(Beginning of Records supplied)

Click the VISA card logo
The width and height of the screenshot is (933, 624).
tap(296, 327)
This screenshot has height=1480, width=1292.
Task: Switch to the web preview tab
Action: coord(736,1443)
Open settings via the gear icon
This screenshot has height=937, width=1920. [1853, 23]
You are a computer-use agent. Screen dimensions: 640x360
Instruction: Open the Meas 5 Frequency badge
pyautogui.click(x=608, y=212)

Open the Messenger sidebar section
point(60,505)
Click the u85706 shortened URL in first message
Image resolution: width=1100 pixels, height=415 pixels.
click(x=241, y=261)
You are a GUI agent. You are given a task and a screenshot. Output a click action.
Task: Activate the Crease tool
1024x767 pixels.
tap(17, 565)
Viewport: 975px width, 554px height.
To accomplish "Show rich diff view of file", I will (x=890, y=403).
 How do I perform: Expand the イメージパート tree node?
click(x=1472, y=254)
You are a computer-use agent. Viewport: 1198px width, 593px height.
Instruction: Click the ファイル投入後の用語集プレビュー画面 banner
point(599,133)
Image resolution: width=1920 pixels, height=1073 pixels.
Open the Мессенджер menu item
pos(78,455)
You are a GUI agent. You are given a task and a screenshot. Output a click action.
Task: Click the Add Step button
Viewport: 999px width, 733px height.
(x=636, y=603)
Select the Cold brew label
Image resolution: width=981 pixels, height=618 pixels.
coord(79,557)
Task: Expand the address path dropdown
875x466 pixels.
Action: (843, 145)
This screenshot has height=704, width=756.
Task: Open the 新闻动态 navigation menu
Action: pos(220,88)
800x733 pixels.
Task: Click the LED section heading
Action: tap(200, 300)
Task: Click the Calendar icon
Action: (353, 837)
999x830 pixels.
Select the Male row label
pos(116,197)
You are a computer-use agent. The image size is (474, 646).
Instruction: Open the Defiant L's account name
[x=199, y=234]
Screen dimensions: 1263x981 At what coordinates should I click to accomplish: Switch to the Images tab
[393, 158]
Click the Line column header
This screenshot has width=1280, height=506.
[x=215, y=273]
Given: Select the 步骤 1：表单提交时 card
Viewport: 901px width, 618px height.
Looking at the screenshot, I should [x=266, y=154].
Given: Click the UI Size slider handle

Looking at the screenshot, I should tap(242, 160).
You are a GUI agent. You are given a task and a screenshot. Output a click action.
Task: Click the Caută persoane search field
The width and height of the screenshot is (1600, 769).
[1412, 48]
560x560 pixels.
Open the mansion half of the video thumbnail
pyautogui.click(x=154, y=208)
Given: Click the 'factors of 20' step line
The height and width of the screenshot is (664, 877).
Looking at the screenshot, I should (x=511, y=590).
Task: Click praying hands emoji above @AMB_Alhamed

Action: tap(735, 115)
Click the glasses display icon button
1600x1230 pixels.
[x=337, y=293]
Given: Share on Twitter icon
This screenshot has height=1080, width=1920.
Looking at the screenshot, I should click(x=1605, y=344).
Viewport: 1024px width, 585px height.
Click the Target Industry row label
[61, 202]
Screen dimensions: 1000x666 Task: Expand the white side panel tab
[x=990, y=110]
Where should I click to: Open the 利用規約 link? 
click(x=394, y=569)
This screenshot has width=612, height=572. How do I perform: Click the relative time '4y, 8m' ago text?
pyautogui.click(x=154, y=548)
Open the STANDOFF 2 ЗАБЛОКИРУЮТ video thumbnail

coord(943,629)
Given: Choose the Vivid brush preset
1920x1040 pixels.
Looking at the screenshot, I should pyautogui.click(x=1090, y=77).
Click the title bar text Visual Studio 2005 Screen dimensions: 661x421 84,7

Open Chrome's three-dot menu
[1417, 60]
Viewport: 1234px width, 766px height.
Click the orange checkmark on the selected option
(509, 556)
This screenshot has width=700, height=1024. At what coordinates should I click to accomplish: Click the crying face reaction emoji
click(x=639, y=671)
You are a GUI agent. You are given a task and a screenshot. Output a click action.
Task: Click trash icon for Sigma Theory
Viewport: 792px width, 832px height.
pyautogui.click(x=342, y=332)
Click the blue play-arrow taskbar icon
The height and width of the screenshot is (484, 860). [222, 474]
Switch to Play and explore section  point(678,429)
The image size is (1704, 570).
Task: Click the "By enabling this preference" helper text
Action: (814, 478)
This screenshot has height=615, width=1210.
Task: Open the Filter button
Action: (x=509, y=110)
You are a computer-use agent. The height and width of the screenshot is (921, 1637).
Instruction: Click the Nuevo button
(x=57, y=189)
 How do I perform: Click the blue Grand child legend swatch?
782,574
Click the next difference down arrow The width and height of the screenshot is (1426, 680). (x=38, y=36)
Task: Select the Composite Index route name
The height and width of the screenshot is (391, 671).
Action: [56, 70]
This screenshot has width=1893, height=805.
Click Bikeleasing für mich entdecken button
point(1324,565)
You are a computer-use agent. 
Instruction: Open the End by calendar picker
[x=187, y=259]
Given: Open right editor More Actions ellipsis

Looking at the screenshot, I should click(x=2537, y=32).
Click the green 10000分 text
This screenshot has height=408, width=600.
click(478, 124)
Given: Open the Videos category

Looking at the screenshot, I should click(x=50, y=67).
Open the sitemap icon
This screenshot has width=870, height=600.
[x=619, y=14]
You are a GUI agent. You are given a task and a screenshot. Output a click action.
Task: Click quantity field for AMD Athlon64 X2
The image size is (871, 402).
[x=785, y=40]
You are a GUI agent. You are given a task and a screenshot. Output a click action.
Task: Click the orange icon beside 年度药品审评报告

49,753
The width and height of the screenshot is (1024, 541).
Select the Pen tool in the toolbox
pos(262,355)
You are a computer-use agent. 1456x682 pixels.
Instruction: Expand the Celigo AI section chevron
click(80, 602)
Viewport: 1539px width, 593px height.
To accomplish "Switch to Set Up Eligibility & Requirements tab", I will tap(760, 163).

(End of Records supplied)

● Aim of the exercise
Retype only this portion of the data above: the line containing "This screenshot has height=1080, width=1920.", the line containing "Task: Click trash icon for Sigma Theory", and all lines between them, exactly.

● Solution
This screenshot has height=1080, width=1920.
Looking at the screenshot, I should click(x=1605, y=344).
Viewport: 1024px width, 585px height.
Click the Target Industry row label
[61, 202]
Screen dimensions: 1000x666 Task: Expand the white side panel tab
[x=990, y=110]
Where should I click to: Open the 利用規約 link? 
click(x=394, y=569)
This screenshot has width=612, height=572. How do I perform: Click the relative time '4y, 8m' ago text?
pyautogui.click(x=154, y=548)
Open the STANDOFF 2 ЗАБЛОКИРУЮТ video thumbnail

coord(943,629)
Given: Choose the Vivid brush preset
1920x1040 pixels.
Looking at the screenshot, I should pyautogui.click(x=1090, y=77).
Click the title bar text Visual Studio 2005 Screen dimensions: 661x421 84,7

Open Chrome's three-dot menu
[1417, 60]
Viewport: 1234px width, 766px height.
Click the orange checkmark on the selected option
(509, 556)
This screenshot has width=700, height=1024. At what coordinates should I click to accomplish: Click the crying face reaction emoji
click(x=639, y=671)
You are a GUI agent. You are given a task and a screenshot. Output a click action.
Task: Click trash icon for Sigma Theory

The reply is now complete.